Monday, May 11, 2009

Out of Wedlock?

Question...What level of obligation does a man have to the mother of his child if they are no longer together. Allow me to put a little more context to this question. Lets hypothetically say that boy meets girl, boy and girl get together and have a nice little fling, eventually the romance dies shite happens and boy and girl part ways. About a month or so girl finds out she's totally knocked up. She of course tells boy and they try to find a way to get back on good terms for the sake of the baby. What obligation, if any, does the guy have to be there for the girl during the pregnancy. Are there certain things that should be a given or should he be able to decide if, when, and what he's going to do (of course the fact that he gets a choice in the matter is a luxury within itself, but that's another blog). Should the girl expect that she can depend on things like him driving her to the hospital when its time. Or having him in the room when the baby is born. Coming to lamaze classes with her. Since it is his baby shouldn't he be expected to do those things? Or is it wrong for a woman to expect such things from a man that is simply the "father of her child" and not a boyfriend or husband?
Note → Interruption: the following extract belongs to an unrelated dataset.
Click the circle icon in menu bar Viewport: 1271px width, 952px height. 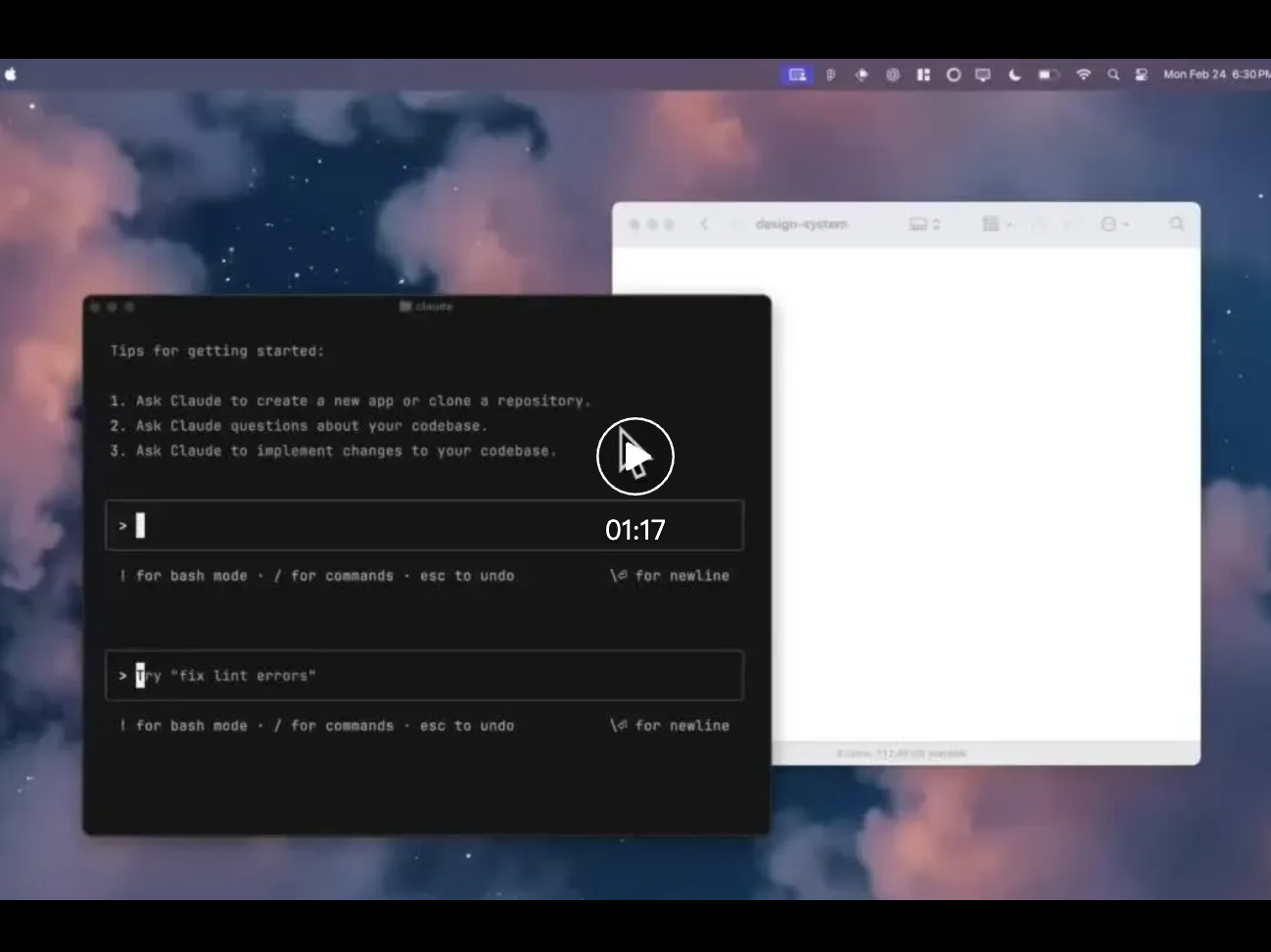[953, 74]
What about after the fact, is it outlandish to expect the boy to take off work a few days to be "around" or maybe to stay around the first week or two to help out? I realize this subject is highly subjective, but I'm rather curious as to what you all think the "role of the BD" should be?
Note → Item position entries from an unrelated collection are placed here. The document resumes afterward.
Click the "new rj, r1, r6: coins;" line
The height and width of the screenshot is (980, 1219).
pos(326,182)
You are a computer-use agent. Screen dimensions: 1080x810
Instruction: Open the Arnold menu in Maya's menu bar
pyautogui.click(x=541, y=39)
Disclaimer to mitigate any and all rumors before they start: This blog is in no way a representation of the poster's life. All characters, details, and situations are a pure result of my overactive mind and quest to be all deep and thought provoking. The terms "boy" and "girl" are not real names, simply nouns used to describe a male and a female (i swear, you can look it up). This blog is not in any way whatsoever a reflection of my life, nor the life of any of my friends, family, associates, monkey minions, evil robots, demon fish, or co workers. I just want your thoughts ;-)

3 comments:

~Feenix~ said...

First before I even get to the blog itself can I just say Imma EF you up for the disclaimer....

Now back to our regularly scheduled program. Well you already know me and I think that everything pre baby is for the comfort of the mother and what she wants and feels should be done. Before Lamaze WO-MAN gave birth just fine so if the BD does not want to go to lamaze then fine don't go. These extra things, I believe are just ploys to get "him" to be around because that's what she wants. As far as taking off, not alot of organizations recognize the "BD's" role in a birth so he may not be able to get the time off, so that is situational. There are so many dynamics that play into a fling that results in spawn. For one, you were never serious enough to have a child and in reality there is no such thing as a crash course in seriousness.... some things you just have to live with.

StilettoQueen79 said...

That disclaimer needs to be under copyright...ASAP!! *DEAD*

Now carrying on with the business at hand...YES, the man should be a decent enough person to WANT to do some things that provide comfort and ease for the mother, however, asking one may lead him to feel pressured and therefore resentful. We all know those nug--*clears throat*, umm... men..act NASTY when they don't really want to do something.
I feel like he should ATTEMPT to make arrangements with his employer (i.e. FMLA is available through most employers for MEN) to take at least a week off. If he doesn't want to actually stay in the home for personal comfort reasons, he should at least plan to make a few bottles and change more than a few diapers over the course of the day.

Again, that's my 2 cents!

Mamalicious said...

my thoughts are along the same line as stiletto's, he should want to be a decent enough man. so the real question is what kind of man is he? if you couldn't expect much in the relationship, why would you now? i think too, the boy might not get it. the girl does, cause she is preg, but that doesn't mean the same thing to the boy who is living his life as normal.